▶ _What to produce_: The answer consists of the lines from the line holding "Open Yuzu Spicy Hamachi Roll title" through the last line of the entries, retyped exactly, and nothing else. No pictures belong in it.

::::::

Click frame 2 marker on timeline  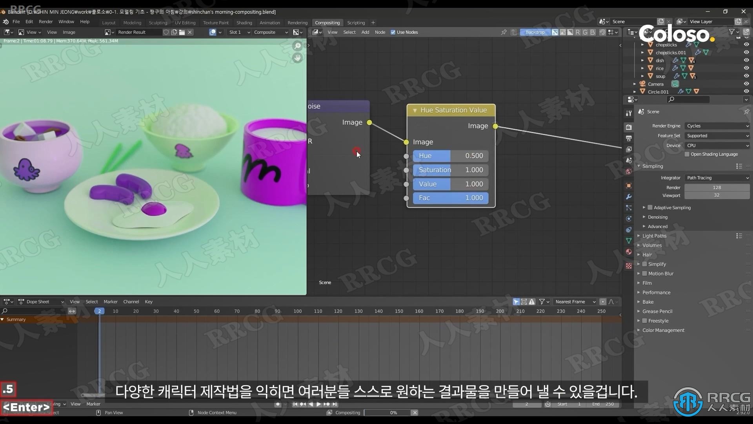99,311
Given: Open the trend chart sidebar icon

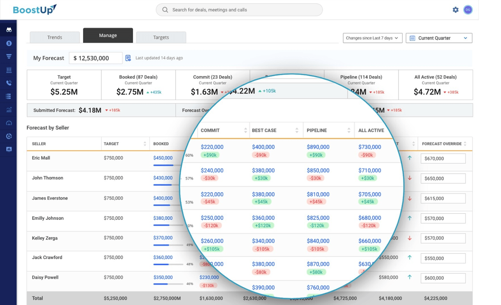Looking at the screenshot, I should [9, 110].
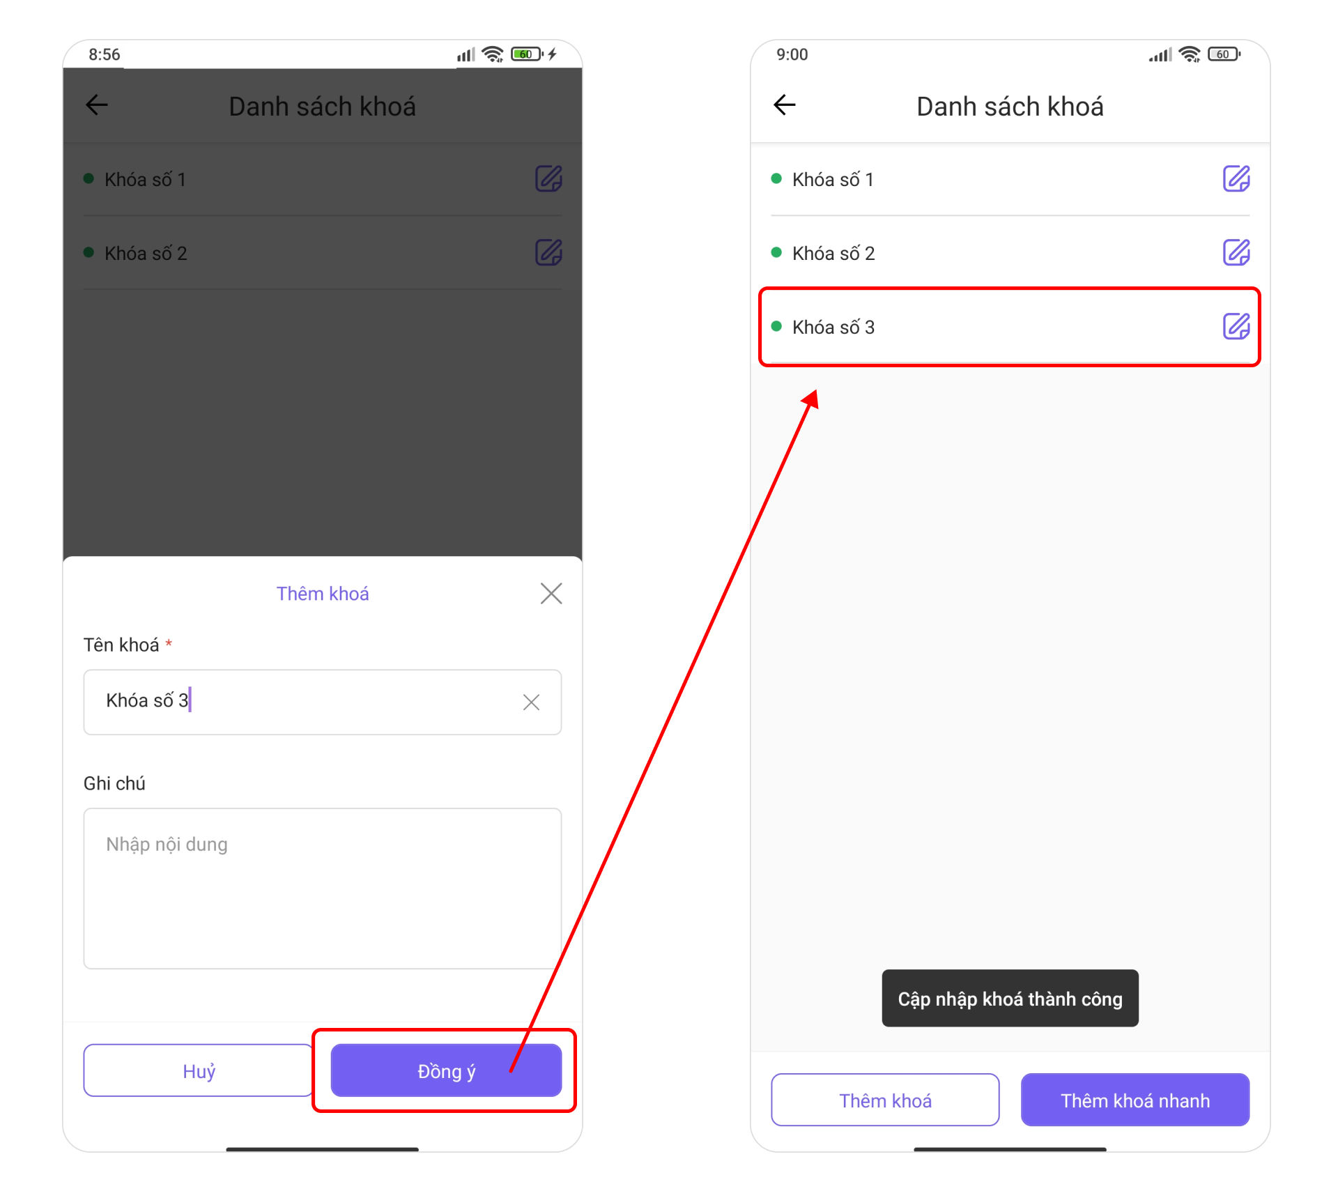Image resolution: width=1338 pixels, height=1191 pixels.
Task: Dismiss the Cập nhập khoá thành công toast
Action: coord(1010,998)
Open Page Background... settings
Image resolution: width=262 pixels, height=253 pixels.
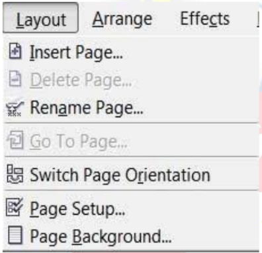[132, 236]
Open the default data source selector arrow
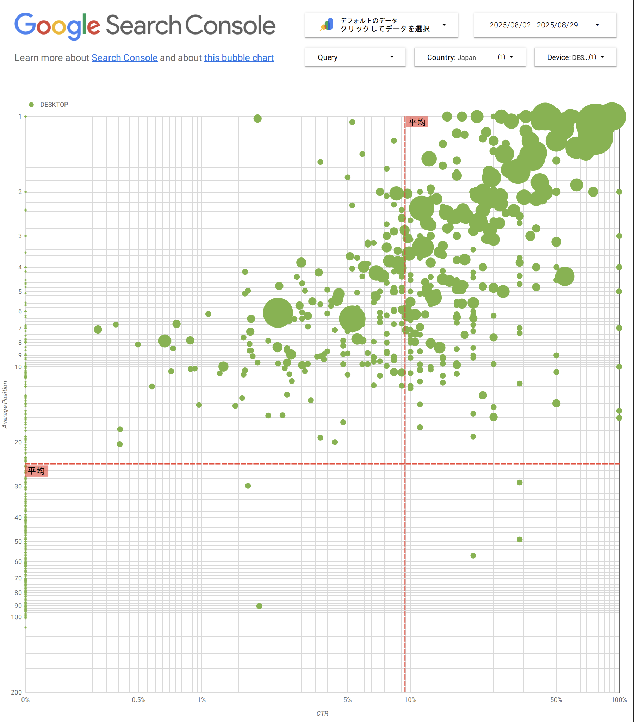634x722 pixels. (444, 25)
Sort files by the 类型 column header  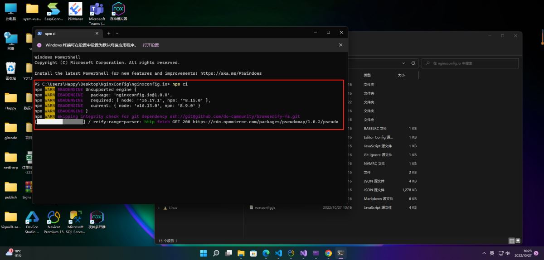click(x=368, y=75)
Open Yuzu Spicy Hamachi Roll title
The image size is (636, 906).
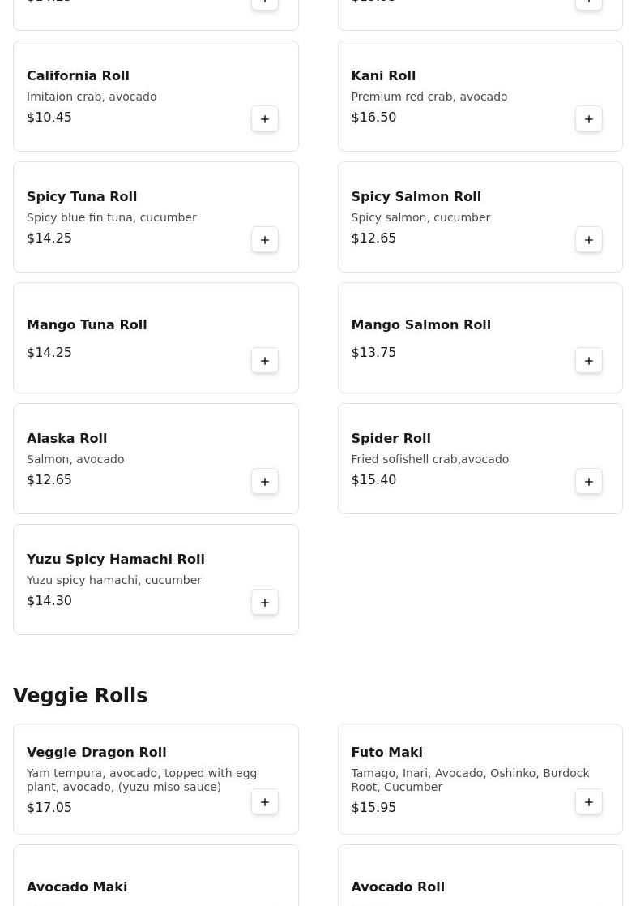click(x=116, y=560)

::::::

▶ _Task solution_:
Open Yuzu Spicy Hamachi Roll title
The image size is (636, 906).
click(x=116, y=560)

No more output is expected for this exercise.